Photos: Chayim Stanton
Reb Yonah Balkind was not a rabbi, but to thousands of students who learned in his private home-based cheder — starting back in 1926 and continuing on for the next 70 years — he was simply “the rebbi.” During the week, many attended non-Jewish schools or Jewish schools with inadequate Jewish studies, and played in the rough-and-tumble urban streets of Manchester, but after school and on Shabbos afternoons, they spent sacred hours in Reb Yonah’s home, learning and absorbing Torah and Yiddishkeit from an incredibly talented educator who never formally learned to teach.
It didn’t matter whether a boy could pay the half-crown weekly cheder fee or not; if he wanted to learn, he could join the “Balkind Boys” and pick up fluency in davening, leining, and word-by-word proficiency in Chumash and Rashi. And it didn’t matter whether their parents kept Torah and mitzvos or not. With firm discipline and a huge dose of love, Yonah Balkind gave them an opening to their Jewish heritage.
T
he table is covered with articles, tributes, letters and photos. Pictures of a tall, dynamic rebbi, rows of children, flashing electronic alef-beis wall charts. Personal letters from the Lubavitcher Rebbe and Dayan Yechezkel Abramsky, and handwritten correspondence from Rav Itzikel of Pshevorsk. Mostly, the memorabilia belongs to Reb Yonah Balkind’s son, Aryeh, and daughter Mrs. Channa Lopian, but some of it was brought along to our little reunion by former students Mr. Yechiel (Gerald) Liefman, a retired solicitor/attorney, and Mr. Sidney Kohn, a retired retailer, who learned in Balkind’s cheder from age four to 13.
Mr. Kohn and Mr. Liefman grew up about 15 minutes’ walk away, in Cheetham or Hightown — an inner-city area of Manchester — which was then bursting with descendents of Jewish immigrants. Today, Arab candy shops, Turkish barbers, and imitation brand-name knock-off clothiers line Cheetham Hill Road, while a multiethnic community lives in the crowded housing. Eight mosques are listed in those couple of square miles. But back then, there was the Warshawer shul, the Ustreicher shul, the Chevra Kaddisha shul opposite the Jewish hospital, the Elm Street shul, the Chevra Tehillim shul, the Bishops Street shul, and many other little places where the men davened before a hard day’s work in the city’s textile trade, others stopping in only as “Kaddish zoggers” or on Shabbos.

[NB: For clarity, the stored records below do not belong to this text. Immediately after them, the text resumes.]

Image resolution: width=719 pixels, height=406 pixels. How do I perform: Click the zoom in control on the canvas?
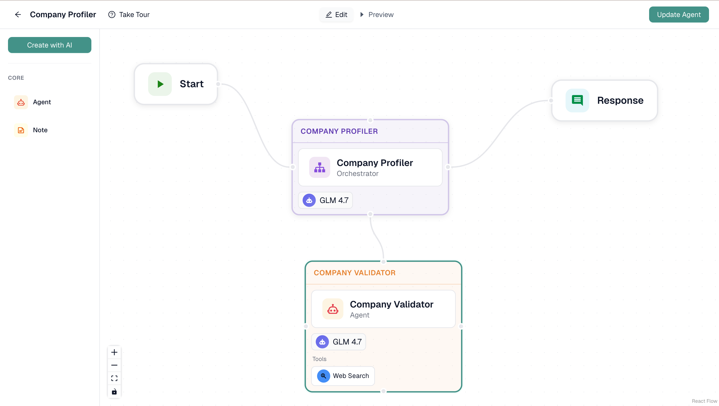114,352
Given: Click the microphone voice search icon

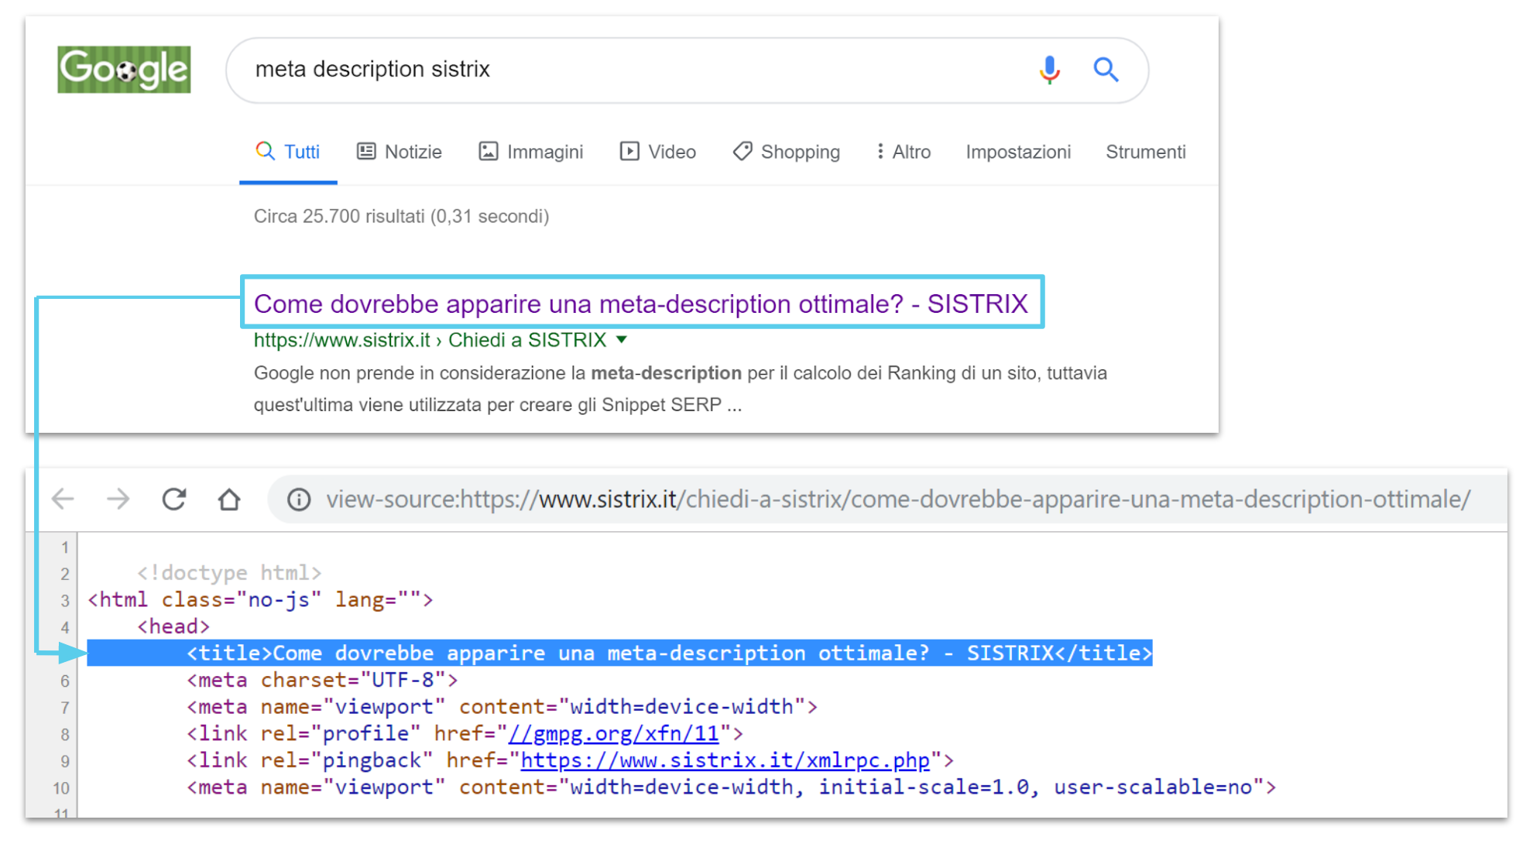Looking at the screenshot, I should [1049, 70].
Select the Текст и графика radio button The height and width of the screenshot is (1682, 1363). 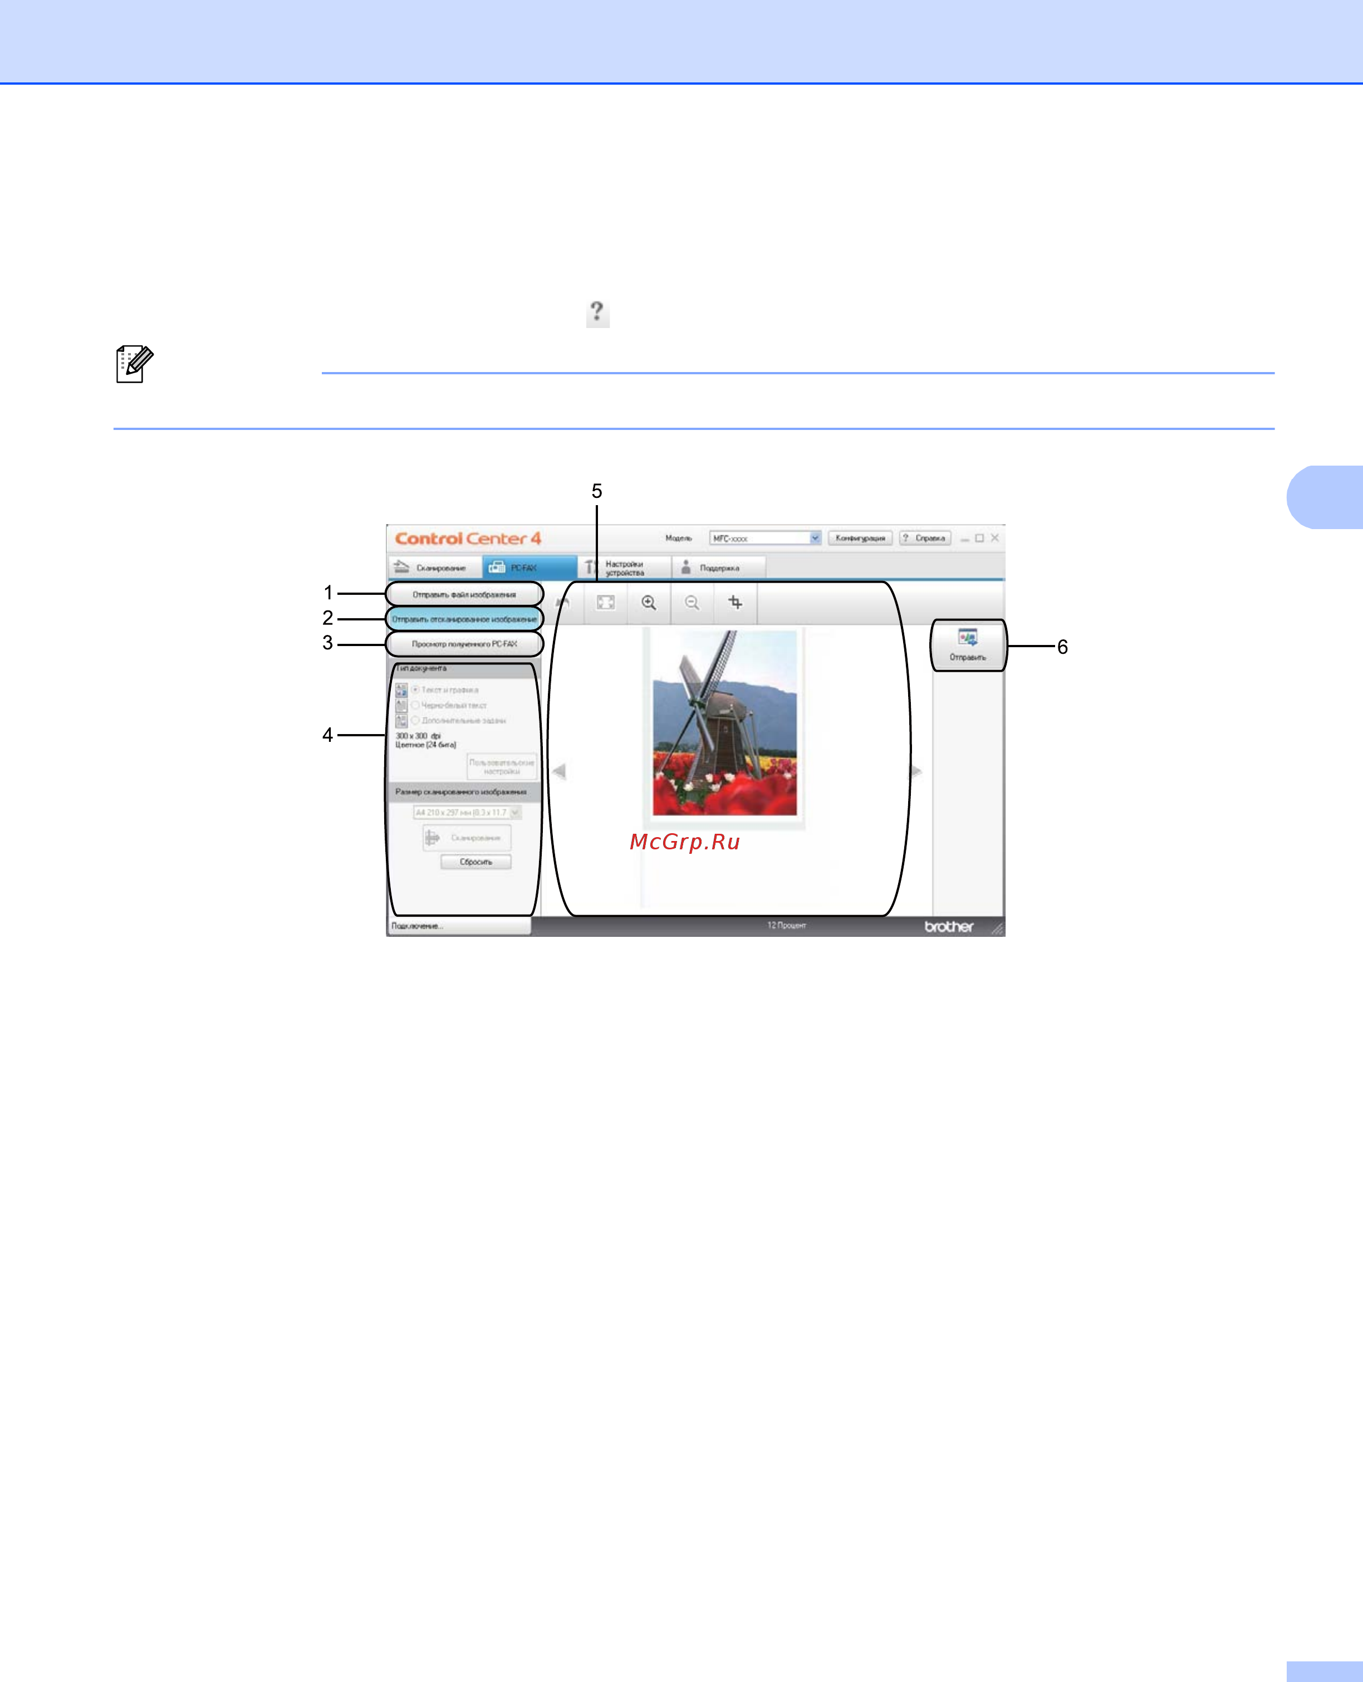pyautogui.click(x=415, y=689)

“My father davened with Rebbi Balkind in the Warshawer shul on Bell Street, there next to the shecht-house, where I used to have to take my mother’s chickens. Oy, the schmeck! If you could, you walked on the other side of the road,” Mr. Kohn reminisces of those days 60 years ago. “The Rebbi’s house, at the time I went to cheder, was at 38 Bignor Street. Until today, I sometimes stop when I drive by. I sit there for five minutes, just for the memories.”